Honor would be a necessary preamble to even champion dueling. Guns or swords? Let’s make both available as a choice for consenting combatants. This is consensual violence, both parties must agree to the terms and conditions before stepping off. While you are at it, take a look at the many tomes of sword-fighting texts available from the Renaissance era in Europe during the high era of fighting salons. The pity is there are hundreds more which have yet to be translated from the Latin, Italian, German or French into English.
I would again commend your attention to the excellent book, The Compleat Gentleman by Brad Miner.
The duel was the last resort of a process of what we now call ‘conflict resolution’.
He relates the story of two political rivals:
In only one of the eight stories (which also include Gladstone vs Disraeli and Heath vs Thatcher) were “pistols at dawn” literally employed. Exactly 200 years ago, in the middle of the Napoleonic wars, Britain launched a military and naval expedition to Walcheren in Holland. It failed. George Canning, the foreign secretary, sought covertly to blame his rival, Lord Castlereagh, and to have him removed from the War Office.
When Castlereagh discovered what was going on, he wrote to Canning: “You continued to sit in the same Cabinet with me, and to leave me not only in the persuasion that I possessed your confidence and support as a colleague, but you allowed me to… proceed in the Execution of a new Enterprise of the most arduous and important nature, with your apparent concurrence… You were fully aware that if my situation in the government had been disclosed to me, I could not have submitted to remain one moment in office, without the entire abandonment of my private honour and public duty. You knew I was deceived, and you continued to deceive me.” Castlereagh demanded “satisfaction”, by which he meant a duel. The two men met on Putney Heath. Both missed with their first shots, but Castlereagh insisted on a second round and wounded Canning in the thigh, without doing him serious injury.
John Campbell considers the Granita deal about the succession a “devil’s bargain”. He quotes the view of Thomas Grenville, in 1812: “When two men ride a horse, one must ride behind.” He is surely right, but the Brown/Blair story does illustrate the difficulties with which politics is saddled if there is no accepted code of honour.
The form of the duel – with its pointless deaths, inherent injustice and absurd pride – seems to us against reason and morality. But it did answer a problem that always confronts human society: how can one settle a dispute between essentially equal parties?”
I love the idea of this being available to settle political disputes and would hope the modern violence broker (a more correct term for what a politician essentially is) would flock to this. But alas, most of today’s empty suits, especially in Mordor, are moral and craven cowards whose physical courage is challenged by shouting and a real threat would have them cowering and filling their pants. But imagine if an aggrieved constituent could call out the politician(s) who spend so much time shearing the Helots across the fruited plain.

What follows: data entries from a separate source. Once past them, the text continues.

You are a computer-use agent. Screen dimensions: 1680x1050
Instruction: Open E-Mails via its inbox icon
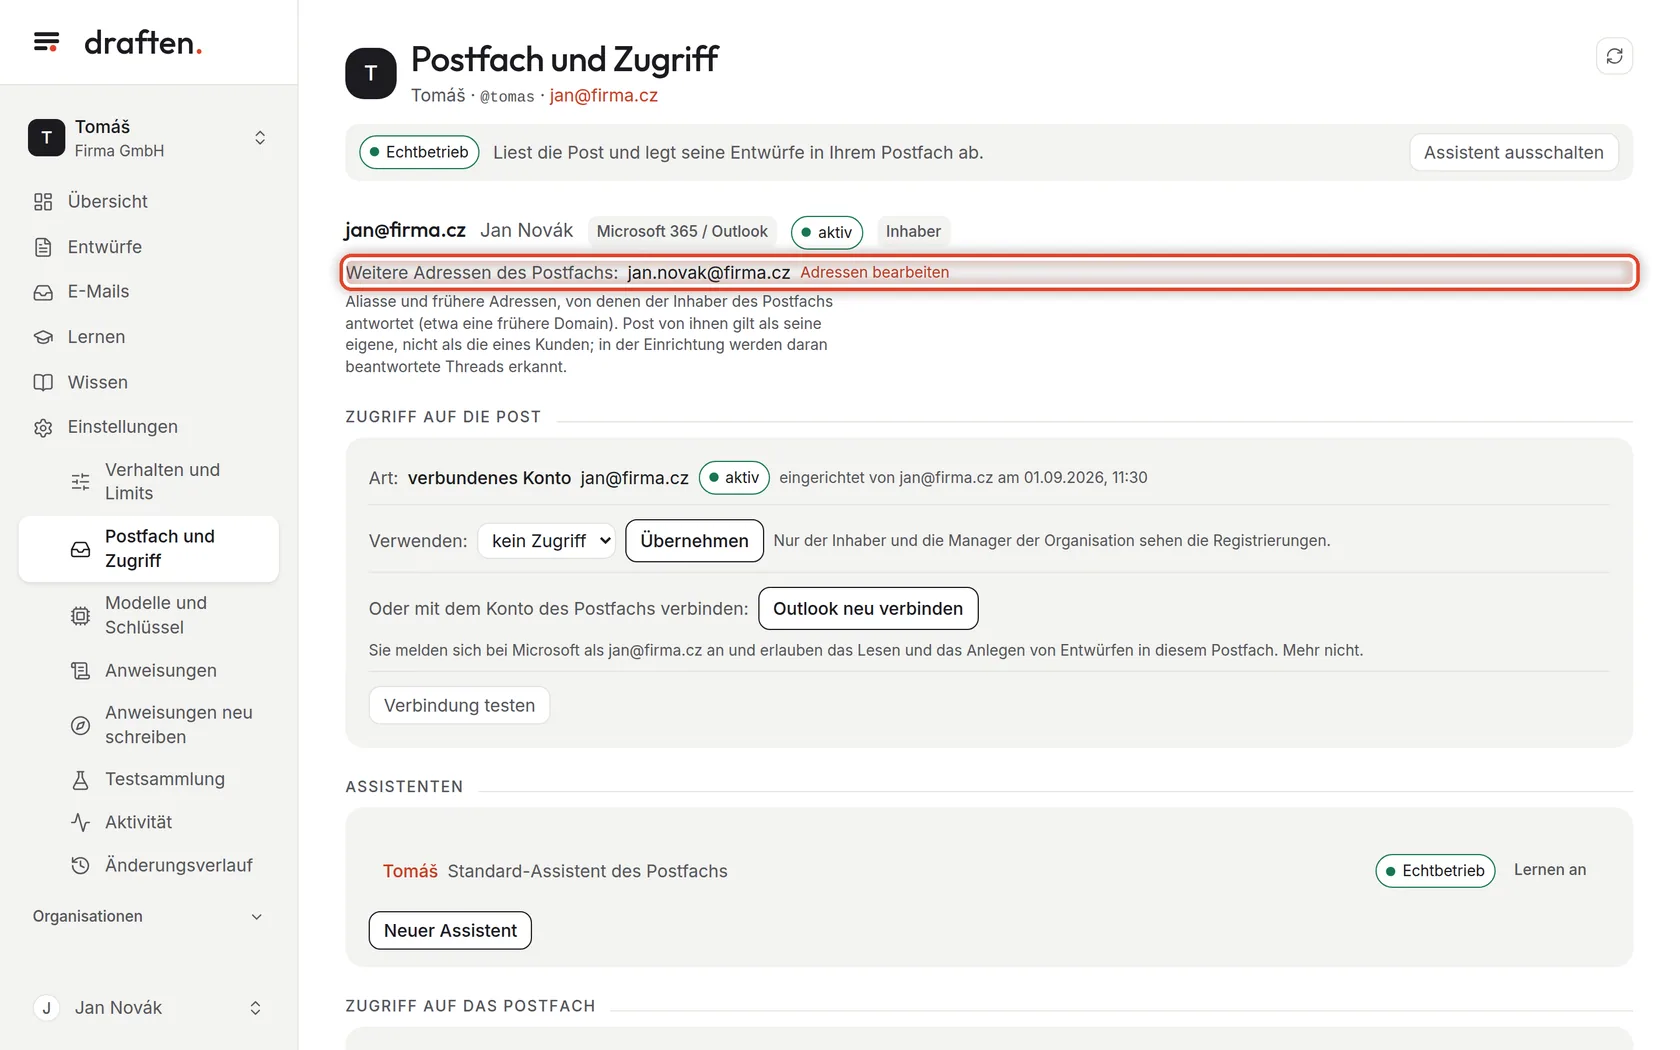[x=43, y=292]
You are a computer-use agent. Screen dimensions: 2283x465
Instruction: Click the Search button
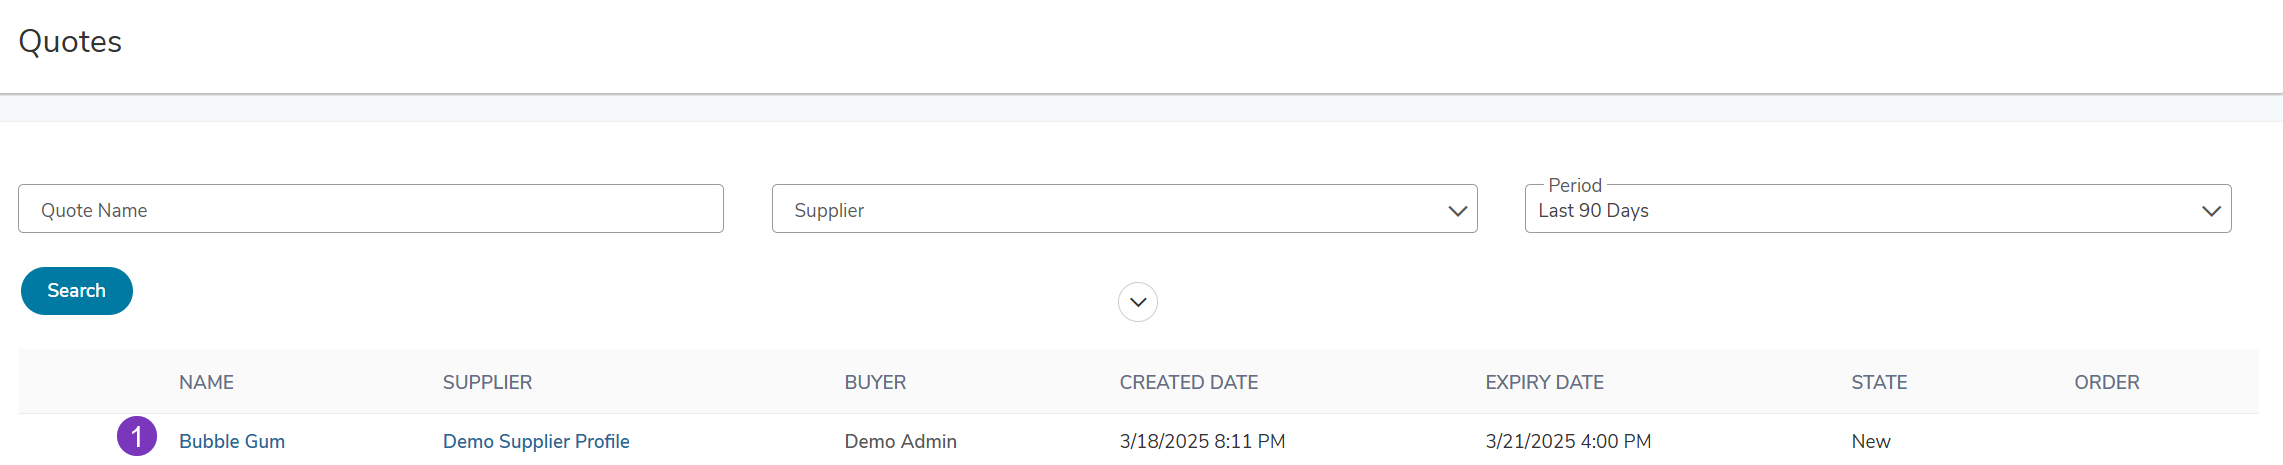77,291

Dueling would put a finer point to Heinlein’s axiom on the polite society. Manners would have teeth again.
“In a duel, man to man, sword against sword, it can be a lack of skill that gets you killed. Often as not, though, it’ll be a matter of luck, or if it goes on too long, then it’ll be the man who tires first that tends to die. In the end it’s about staying power. They should put that on headstones, “Got tired.”